Many patients ask, "If the cavity is deep, does that automatically mean I need a root canal?" In modern dentistry, even when the pulp is exposed, there is a growing possibility of saving the nerve — thanks to MTA-based vital pulp therapy.
What Is MTA Vital Pulp Therapy (VPT)? The Scientific Basis for Pulp Preservation
Vital Pulp Therapy (VPT) is a treatment that preserves the nerve when the pulp is exposed during caries removal — rather than removing it entirely. The two primary techniques are direct pulp capping and partial pulpotomy.
Recent studies show highly encouraging success rates for VPT using MTA (Mineral Trioxide Aggregate):
| Treatment Method | Success Rate | Follow-up Period |
|---|---|---|
| Direct pulp capping with MTA | 81–93% | 12–24 months |
| Partial pulpotomy with MTA | 88–95% | 24–60 months |
| Conventional calcium hydroxide | 70–80% | 12–24 months |
Advantages of MTA:
- Excellent biocompatibility — integrates well with pulp tissue
- Superior sealing ability — blocks bacterial infiltration
- Creates an alkaline environment with antimicrobial effects
- Promotes hard tissue formation, inducing dentin bridge development
- Sets even in a moist environment
When Is MTA Vital Pulp Therapy Appropriate?
Not every pulp exposure is suitable for VPT. Success rates are highest when the following conditions are met:
- The exposure occurred mechanically during trauma or caries removal
- Bleeding at the exposed site is controllable
- The patient reports no spontaneous or nighttime pain
- Radiographs show no periapical pathology
- The tooth has an immature root (especially favorable in younger patients)
Today's Case — Deep Caries and Pulp Exposure on Tooth #25
Today's case involves the upper left second premolar (#25) with a deep cavity. The patient had a visible caries lesion, and during treatment, an unexpected pulp exposure occurred.

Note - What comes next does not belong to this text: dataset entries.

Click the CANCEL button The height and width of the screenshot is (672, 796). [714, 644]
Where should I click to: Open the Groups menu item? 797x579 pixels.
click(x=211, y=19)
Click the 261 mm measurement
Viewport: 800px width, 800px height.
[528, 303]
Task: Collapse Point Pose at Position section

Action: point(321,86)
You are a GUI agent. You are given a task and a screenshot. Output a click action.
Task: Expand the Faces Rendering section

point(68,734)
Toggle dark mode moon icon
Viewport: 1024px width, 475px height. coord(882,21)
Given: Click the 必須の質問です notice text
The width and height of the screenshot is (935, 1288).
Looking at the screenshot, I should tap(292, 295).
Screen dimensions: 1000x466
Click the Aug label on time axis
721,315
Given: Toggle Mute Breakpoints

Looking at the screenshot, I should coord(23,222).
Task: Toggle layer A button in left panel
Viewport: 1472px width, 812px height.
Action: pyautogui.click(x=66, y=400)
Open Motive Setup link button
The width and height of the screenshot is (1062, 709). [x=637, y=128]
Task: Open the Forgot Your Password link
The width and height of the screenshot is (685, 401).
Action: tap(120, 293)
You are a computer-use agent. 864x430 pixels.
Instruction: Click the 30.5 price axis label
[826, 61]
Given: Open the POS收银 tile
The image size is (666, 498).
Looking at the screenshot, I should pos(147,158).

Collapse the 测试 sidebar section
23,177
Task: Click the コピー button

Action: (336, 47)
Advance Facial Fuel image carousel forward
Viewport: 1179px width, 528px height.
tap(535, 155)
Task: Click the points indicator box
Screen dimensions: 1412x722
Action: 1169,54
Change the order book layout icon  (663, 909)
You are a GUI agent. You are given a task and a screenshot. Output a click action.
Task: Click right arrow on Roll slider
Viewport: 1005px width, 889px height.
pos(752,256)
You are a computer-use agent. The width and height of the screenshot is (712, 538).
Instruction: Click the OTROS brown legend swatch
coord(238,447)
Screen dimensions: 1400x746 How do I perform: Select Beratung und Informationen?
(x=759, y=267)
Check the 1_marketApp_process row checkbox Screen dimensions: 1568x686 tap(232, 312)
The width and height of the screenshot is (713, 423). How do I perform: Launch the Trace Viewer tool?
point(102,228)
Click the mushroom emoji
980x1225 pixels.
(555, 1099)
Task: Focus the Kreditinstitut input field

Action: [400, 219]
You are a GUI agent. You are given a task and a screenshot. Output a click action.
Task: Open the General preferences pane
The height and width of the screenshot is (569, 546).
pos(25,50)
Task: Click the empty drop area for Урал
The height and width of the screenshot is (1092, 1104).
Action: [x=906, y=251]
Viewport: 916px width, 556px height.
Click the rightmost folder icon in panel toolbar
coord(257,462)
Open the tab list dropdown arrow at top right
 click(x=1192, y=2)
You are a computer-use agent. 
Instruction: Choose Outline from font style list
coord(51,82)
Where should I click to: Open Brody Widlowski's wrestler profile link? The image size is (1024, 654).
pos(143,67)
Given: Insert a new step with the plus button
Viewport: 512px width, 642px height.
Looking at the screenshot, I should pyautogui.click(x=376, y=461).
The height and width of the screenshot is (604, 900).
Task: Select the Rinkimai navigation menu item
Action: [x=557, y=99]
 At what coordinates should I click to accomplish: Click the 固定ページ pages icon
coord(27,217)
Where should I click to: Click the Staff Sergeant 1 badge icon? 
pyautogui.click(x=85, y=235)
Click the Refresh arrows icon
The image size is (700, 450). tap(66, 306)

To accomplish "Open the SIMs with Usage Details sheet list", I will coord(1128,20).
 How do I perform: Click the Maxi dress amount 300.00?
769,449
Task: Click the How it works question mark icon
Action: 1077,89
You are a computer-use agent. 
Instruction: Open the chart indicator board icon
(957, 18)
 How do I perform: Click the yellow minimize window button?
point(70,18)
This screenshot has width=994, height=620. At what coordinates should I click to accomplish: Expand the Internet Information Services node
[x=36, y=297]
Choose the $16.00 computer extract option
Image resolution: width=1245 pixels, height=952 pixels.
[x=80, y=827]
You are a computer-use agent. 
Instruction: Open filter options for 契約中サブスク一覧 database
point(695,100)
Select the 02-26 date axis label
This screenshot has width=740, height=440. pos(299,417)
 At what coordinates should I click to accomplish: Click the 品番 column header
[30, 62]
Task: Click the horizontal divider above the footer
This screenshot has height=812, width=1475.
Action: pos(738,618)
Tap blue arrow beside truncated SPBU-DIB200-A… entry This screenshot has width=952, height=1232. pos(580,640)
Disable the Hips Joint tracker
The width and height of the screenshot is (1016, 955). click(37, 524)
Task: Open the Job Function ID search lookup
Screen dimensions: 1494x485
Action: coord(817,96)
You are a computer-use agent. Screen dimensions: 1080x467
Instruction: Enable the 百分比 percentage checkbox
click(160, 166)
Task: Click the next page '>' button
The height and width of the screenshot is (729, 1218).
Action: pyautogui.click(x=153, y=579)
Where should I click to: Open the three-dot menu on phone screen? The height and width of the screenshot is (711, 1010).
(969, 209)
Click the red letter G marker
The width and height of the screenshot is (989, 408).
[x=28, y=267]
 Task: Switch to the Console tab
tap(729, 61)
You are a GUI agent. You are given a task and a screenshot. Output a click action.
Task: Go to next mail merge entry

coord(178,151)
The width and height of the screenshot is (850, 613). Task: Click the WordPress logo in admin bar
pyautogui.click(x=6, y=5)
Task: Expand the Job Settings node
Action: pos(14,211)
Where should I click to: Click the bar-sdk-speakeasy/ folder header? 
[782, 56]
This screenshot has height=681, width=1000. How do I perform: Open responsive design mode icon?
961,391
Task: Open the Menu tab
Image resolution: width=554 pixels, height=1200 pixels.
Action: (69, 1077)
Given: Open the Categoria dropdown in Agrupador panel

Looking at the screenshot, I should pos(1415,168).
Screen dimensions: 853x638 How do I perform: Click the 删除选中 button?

The patient presented without significant pain symptoms, and radiographs showed no periapical pathology. However, the caries was very close to the pulp, so we proceeded cautiously with the possibility of pulp exposure in mind.
Microscope Resin Build-up and MTA Vital Pulp Therapy Process
Step 1: Rubber Dam Isolation
The first step for successful pulp therapy is complete moisture control. If the pulp is contaminated by saliva, blood, or bacteria, the treatment success rate drops dramatically.

Step 2: Caries Removal
Using the dental microscope, the existing restoration and carious dentin are meticulously removed. Caries detector dye (Sable Seek) is applied to stain remaining infected tissue, which is then removed precisely until only healthy tooth structure remains.



Step 3: Pulp Exposure Confirmation and Assessment
During complete caries removal, the pulp was exposed. At this point, assessing pulp vitality and health is critical.

The bleeding was bright red and hemostasis was achievable. Combined with the absence of spontaneous pain, the decision was made to proceed with vital pulp therapy (VPT).
Step 4: Pulp Protection with MTA
The exposed pulp is irrigated with sterile saline, hemostasis is confirmed, and MTA (Mineral Trioxide Aggregate) is placed directly over the exposure site to create a seal. MTA sets even in a moist environment and has excellent biocompatibility with pulp tissue, promoting dentin bridge formation.


Step 5: Resin Build-up Restoration
Once the MTA has set, a resin build-up is performed over it using composite resin. The restoration is built layer by layer from the proximal surface to the occlusal surface, precisely recreating the original anatomical form.




Final Finishing and Results
After completing the resin build-up, occlusal contacts were fine-tuned using articulating paper, and the surface was finished with diamond burs and a polishing system.

Disclaimer
All clinical photographs were taken with the patient's consent under standardized conditions. Treatment outcomes may vary by individual, and complications may occur.